(Recorded data)

########

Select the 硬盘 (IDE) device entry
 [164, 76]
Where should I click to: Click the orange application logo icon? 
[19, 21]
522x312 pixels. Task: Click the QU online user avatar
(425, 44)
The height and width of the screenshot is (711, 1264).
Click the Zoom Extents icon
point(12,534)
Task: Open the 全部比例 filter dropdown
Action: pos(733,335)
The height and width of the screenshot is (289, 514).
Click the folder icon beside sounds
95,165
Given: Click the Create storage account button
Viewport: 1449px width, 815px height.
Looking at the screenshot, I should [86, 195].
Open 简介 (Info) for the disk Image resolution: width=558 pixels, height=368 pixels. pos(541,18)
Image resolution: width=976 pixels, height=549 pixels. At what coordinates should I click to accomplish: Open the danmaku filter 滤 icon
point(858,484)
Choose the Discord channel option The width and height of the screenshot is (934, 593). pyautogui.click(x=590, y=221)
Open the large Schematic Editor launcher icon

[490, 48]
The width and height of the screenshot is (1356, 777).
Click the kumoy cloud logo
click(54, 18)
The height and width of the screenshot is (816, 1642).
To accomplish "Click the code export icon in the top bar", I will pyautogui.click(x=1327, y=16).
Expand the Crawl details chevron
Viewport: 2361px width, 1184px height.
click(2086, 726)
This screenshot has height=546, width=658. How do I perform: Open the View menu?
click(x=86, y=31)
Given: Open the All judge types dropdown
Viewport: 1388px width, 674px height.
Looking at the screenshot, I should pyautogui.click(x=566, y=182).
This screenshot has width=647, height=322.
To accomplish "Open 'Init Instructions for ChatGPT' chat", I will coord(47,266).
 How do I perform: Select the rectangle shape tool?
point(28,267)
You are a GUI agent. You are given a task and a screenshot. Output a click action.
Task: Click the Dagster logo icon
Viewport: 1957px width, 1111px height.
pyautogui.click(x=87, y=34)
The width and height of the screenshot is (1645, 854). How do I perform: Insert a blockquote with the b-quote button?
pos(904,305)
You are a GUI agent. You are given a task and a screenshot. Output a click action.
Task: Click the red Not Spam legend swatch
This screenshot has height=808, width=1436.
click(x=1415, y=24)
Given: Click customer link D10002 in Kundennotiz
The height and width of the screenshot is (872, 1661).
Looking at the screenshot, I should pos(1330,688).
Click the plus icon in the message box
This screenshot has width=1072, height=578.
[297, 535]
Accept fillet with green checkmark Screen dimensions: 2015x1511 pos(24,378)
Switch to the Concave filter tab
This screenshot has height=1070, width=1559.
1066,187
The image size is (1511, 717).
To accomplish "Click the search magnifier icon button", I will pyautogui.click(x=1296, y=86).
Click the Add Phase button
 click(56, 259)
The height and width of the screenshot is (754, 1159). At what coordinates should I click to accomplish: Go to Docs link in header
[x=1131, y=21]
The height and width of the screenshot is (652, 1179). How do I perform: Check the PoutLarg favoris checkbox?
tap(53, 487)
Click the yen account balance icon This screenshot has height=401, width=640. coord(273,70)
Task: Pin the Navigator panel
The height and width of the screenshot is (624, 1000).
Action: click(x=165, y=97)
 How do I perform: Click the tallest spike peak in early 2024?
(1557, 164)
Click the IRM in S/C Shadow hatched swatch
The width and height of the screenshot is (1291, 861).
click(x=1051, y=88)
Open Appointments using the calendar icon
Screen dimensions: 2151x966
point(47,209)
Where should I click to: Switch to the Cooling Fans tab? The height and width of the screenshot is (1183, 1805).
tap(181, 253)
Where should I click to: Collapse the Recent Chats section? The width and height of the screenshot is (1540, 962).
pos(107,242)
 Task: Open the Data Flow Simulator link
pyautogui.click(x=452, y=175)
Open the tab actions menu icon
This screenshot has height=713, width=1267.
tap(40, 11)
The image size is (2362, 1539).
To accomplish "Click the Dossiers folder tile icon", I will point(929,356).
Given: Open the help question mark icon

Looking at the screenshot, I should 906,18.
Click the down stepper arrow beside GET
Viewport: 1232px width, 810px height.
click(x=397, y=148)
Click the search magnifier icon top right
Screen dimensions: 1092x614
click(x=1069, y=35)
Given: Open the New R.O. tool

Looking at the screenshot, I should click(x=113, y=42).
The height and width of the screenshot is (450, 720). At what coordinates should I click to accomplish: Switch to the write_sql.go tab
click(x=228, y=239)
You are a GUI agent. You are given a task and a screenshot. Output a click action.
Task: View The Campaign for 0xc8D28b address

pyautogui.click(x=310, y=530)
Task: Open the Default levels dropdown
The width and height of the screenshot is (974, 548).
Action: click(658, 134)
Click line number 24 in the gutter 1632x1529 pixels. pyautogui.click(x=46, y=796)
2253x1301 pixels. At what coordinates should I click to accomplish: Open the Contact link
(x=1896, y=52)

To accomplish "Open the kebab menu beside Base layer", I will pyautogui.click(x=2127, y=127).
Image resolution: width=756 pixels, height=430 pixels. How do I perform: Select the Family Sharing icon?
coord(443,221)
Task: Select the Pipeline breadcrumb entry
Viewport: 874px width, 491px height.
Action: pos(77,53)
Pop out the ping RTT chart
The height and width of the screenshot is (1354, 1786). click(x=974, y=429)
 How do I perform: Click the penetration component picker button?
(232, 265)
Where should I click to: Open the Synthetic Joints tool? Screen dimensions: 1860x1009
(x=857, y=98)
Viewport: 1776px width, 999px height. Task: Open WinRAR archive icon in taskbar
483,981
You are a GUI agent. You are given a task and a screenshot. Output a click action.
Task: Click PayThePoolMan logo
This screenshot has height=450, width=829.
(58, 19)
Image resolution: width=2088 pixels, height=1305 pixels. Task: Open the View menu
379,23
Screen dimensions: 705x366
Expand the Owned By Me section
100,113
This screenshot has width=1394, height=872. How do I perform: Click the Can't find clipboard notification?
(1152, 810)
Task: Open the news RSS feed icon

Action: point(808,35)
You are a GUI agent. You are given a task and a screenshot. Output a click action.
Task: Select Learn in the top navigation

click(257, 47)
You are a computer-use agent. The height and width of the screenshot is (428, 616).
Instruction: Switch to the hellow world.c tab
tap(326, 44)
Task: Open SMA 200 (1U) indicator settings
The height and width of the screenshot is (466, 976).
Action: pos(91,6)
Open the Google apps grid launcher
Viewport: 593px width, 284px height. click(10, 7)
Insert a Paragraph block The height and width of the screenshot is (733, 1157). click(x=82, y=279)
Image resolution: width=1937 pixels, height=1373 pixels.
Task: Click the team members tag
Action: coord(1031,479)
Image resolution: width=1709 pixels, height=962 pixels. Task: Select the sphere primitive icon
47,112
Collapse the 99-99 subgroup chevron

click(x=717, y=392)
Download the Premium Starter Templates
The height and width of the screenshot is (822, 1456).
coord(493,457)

########

- _Exercise directions_:
Copy the records above. Keep every word as it is.

- _Solution_:
Select the 硬盘 (IDE) device entry
 [164, 76]
Where should I click to: Click the orange application logo icon? 
[19, 21]
522x312 pixels. Task: Click the QU online user avatar
(425, 44)
The height and width of the screenshot is (711, 1264).
Click the Zoom Extents icon
point(12,534)
Task: Open the 全部比例 filter dropdown
Action: pos(733,335)
The height and width of the screenshot is (289, 514).
Click the folder icon beside sounds
95,165
Given: Click the Create storage account button
Viewport: 1449px width, 815px height.
Looking at the screenshot, I should [86, 195].
Open 简介 (Info) for the disk Image resolution: width=558 pixels, height=368 pixels. pos(541,18)
Image resolution: width=976 pixels, height=549 pixels. At what coordinates should I click to accomplish: Open the danmaku filter 滤 icon
point(858,484)
Choose the Discord channel option The width and height of the screenshot is (934, 593). pyautogui.click(x=590, y=221)
Open the large Schematic Editor launcher icon

[490, 48]
The width and height of the screenshot is (1356, 777).
Click the kumoy cloud logo
click(54, 18)
The height and width of the screenshot is (816, 1642).
To accomplish "Click the code export icon in the top bar", I will pyautogui.click(x=1327, y=16).
Expand the Crawl details chevron
Viewport: 2361px width, 1184px height.
click(2086, 726)
This screenshot has height=546, width=658. How do I perform: Open the View menu?
click(x=86, y=31)
Given: Open the All judge types dropdown
Viewport: 1388px width, 674px height.
Looking at the screenshot, I should pyautogui.click(x=566, y=182).
This screenshot has width=647, height=322.
To accomplish "Open 'Init Instructions for ChatGPT' chat", I will coord(47,266).
 How do I perform: Select the rectangle shape tool?
point(28,267)
You are a GUI agent. You are given a task and a screenshot. Output a click action.
Task: Click the Dagster logo icon
Viewport: 1957px width, 1111px height.
pyautogui.click(x=87, y=34)
The width and height of the screenshot is (1645, 854). How do I perform: Insert a blockquote with the b-quote button?
pos(904,305)
You are a GUI agent. You are given a task and a screenshot. Output a click action.
Task: Click the red Not Spam legend swatch
This screenshot has height=808, width=1436.
click(x=1415, y=24)
Given: Click customer link D10002 in Kundennotiz
The height and width of the screenshot is (872, 1661).
Looking at the screenshot, I should pos(1330,688).
Click the plus icon in the message box
This screenshot has width=1072, height=578.
[297, 535]
Accept fillet with green checkmark Screen dimensions: 2015x1511 pos(24,378)
Switch to the Concave filter tab
This screenshot has height=1070, width=1559.
1066,187
The image size is (1511, 717).
To accomplish "Click the search magnifier icon button", I will pyautogui.click(x=1296, y=86).
Click the Add Phase button
 click(56, 259)
The height and width of the screenshot is (754, 1159). At what coordinates should I click to accomplish: Go to Docs link in header
[x=1131, y=21]
The height and width of the screenshot is (652, 1179). How do I perform: Check the PoutLarg favoris checkbox?
tap(53, 487)
Click the yen account balance icon This screenshot has height=401, width=640. coord(273,70)
Task: Pin the Navigator panel
The height and width of the screenshot is (624, 1000).
Action: click(x=165, y=97)
 How do I perform: Click the tallest spike peak in early 2024?
(1557, 164)
Click the IRM in S/C Shadow hatched swatch
The width and height of the screenshot is (1291, 861).
click(x=1051, y=88)
Open Appointments using the calendar icon
Screen dimensions: 2151x966
point(47,209)
Where should I click to: Switch to the Cooling Fans tab? The height and width of the screenshot is (1183, 1805).
tap(181, 253)
Where should I click to: Collapse the Recent Chats section? The width and height of the screenshot is (1540, 962).
pos(107,242)
 Task: Open the Data Flow Simulator link
pyautogui.click(x=452, y=175)
Open the tab actions menu icon
This screenshot has height=713, width=1267.
tap(40, 11)
The image size is (2362, 1539).
To accomplish "Click the Dossiers folder tile icon", I will point(929,356).
Given: Open the help question mark icon

Looking at the screenshot, I should 906,18.
Click the down stepper arrow beside GET
Viewport: 1232px width, 810px height.
click(x=397, y=148)
Click the search magnifier icon top right
Screen dimensions: 1092x614
click(x=1069, y=35)
Given: Open the New R.O. tool

Looking at the screenshot, I should click(x=113, y=42).
The height and width of the screenshot is (450, 720). At what coordinates should I click to accomplish: Switch to the write_sql.go tab
click(x=228, y=239)
You are a GUI agent. You are given a task and a screenshot. Output a click action.
Task: View The Campaign for 0xc8D28b address

pyautogui.click(x=310, y=530)
Task: Open the Default levels dropdown
The width and height of the screenshot is (974, 548).
Action: click(658, 134)
Click line number 24 in the gutter 1632x1529 pixels. pyautogui.click(x=46, y=796)
2253x1301 pixels. At what coordinates should I click to accomplish: Open the Contact link
(x=1896, y=52)

To accomplish "Open the kebab menu beside Base layer", I will pyautogui.click(x=2127, y=127).
Image resolution: width=756 pixels, height=430 pixels. How do I perform: Select the Family Sharing icon?
coord(443,221)
Task: Select the Pipeline breadcrumb entry
Viewport: 874px width, 491px height.
Action: pos(77,53)
Pop out the ping RTT chart
The height and width of the screenshot is (1354, 1786). click(x=974, y=429)
 How do I perform: Click the penetration component picker button?
(232, 265)
Where should I click to: Open the Synthetic Joints tool? Screen dimensions: 1860x1009
(x=857, y=98)
Viewport: 1776px width, 999px height. Task: Open WinRAR archive icon in taskbar
483,981
You are a GUI agent. You are given a task and a screenshot. Output a click action.
Task: Click PayThePoolMan logo
This screenshot has height=450, width=829.
(58, 19)
Image resolution: width=2088 pixels, height=1305 pixels. Task: Open the View menu
379,23
Screen dimensions: 705x366
Expand the Owned By Me section
100,113
This screenshot has width=1394, height=872. How do I perform: Click the Can't find clipboard notification?
(1152, 810)
Task: Open the news RSS feed icon

Action: point(808,35)
You are a GUI agent. You are given a task and a screenshot. Output a click action.
Task: Select Learn in the top navigation

click(257, 47)
You are a computer-use agent. The height and width of the screenshot is (428, 616).
Instruction: Switch to the hellow world.c tab
tap(326, 44)
Task: Open SMA 200 (1U) indicator settings
The height and width of the screenshot is (466, 976).
Action: pos(91,6)
Open the Google apps grid launcher
Viewport: 593px width, 284px height. click(10, 7)
Insert a Paragraph block The height and width of the screenshot is (733, 1157). click(x=82, y=279)
Image resolution: width=1937 pixels, height=1373 pixels.
Task: Click the team members tag
Action: coord(1031,479)
Image resolution: width=1709 pixels, height=962 pixels. Task: Select the sphere primitive icon
47,112
Collapse the 99-99 subgroup chevron

click(x=717, y=392)
Download the Premium Starter Templates
The height and width of the screenshot is (822, 1456).
coord(493,457)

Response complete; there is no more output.